Physical Mechanism of Dual-Grounded Trielectrode Plasma Actuator

Abstract

To enhance the performance of a dielectric barrier discharge plasma actuator, a dual-grounded trielectrode plasma actuator, which has an electrically grounded and insulated third electrode on the alternating-current electrode, was suggested. In this research, the discharge structures, body force fields, and flowfield of the conventional dielectric barrier discharge plasma actuator and the dual-grounded trielectrode plasma actuator were investigated with a plasma simulation and a fluid simulation to clarify the performance improvement mechanism of the dual-grounded trielectrode plasma actuator. First, the validity of the simulation results was confirmed by comparing the results between the experiment and the simulation. Next, a detailed investigation of the plasma structures, the body force fields, and the flow velocity distributions was conducted.

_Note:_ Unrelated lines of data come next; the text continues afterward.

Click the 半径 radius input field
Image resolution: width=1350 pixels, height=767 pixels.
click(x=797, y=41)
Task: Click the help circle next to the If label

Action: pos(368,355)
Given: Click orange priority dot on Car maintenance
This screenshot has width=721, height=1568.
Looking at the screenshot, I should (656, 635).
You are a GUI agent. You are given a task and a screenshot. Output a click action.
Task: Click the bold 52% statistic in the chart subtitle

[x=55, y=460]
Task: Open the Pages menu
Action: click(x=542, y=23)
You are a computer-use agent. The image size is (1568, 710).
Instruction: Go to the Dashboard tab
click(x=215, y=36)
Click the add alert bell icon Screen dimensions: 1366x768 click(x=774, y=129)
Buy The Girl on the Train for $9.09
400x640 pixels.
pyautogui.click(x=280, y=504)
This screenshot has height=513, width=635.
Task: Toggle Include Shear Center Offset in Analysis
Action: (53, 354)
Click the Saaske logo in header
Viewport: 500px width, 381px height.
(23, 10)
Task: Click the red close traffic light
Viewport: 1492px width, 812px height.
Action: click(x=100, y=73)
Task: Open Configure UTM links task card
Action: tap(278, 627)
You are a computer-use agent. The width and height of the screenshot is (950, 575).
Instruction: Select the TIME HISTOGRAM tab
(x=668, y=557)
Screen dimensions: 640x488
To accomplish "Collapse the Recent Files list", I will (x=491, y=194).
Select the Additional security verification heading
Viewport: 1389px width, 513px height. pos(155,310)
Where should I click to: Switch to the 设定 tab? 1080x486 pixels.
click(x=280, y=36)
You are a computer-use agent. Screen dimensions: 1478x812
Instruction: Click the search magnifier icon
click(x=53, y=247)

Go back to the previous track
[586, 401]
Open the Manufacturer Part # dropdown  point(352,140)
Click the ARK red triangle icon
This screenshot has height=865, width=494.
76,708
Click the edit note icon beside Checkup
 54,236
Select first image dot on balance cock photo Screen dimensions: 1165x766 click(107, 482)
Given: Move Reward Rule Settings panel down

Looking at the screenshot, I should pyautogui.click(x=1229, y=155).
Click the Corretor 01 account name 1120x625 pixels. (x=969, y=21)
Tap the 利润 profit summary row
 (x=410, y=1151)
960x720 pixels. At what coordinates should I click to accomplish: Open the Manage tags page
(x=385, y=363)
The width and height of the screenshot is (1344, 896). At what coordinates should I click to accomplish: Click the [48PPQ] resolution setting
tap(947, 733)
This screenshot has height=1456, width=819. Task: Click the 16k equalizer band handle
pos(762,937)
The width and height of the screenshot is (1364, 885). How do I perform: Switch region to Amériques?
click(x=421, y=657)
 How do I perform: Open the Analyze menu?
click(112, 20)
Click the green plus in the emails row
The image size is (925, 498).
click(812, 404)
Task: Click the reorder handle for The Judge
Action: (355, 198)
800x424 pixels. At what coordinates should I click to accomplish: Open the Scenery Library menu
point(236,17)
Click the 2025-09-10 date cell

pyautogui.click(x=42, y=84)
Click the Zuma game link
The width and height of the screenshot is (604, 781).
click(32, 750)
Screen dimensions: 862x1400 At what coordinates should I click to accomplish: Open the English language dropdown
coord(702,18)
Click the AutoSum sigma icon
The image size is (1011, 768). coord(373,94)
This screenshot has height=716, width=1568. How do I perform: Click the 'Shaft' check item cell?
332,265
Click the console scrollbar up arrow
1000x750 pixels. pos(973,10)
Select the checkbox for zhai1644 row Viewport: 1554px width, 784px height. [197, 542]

As a result, the following performance improvement mechanism was clarified. The body force generated near the alternating-current electrode edge effectively accelerated the flow. By putting the third electrode close to the alternating-current electrode edge, the plasma generated around the third electrode was supplied to the region near the alternating-current electrode edge, and the body force contributing to the flow acceleration was drastically enhanced. In addition, the vertical expansion of body force also contributed to the performance enhancement. The induced flow became thicker, and the rate of momentum loss by the friction force on the dielectric surface decreased.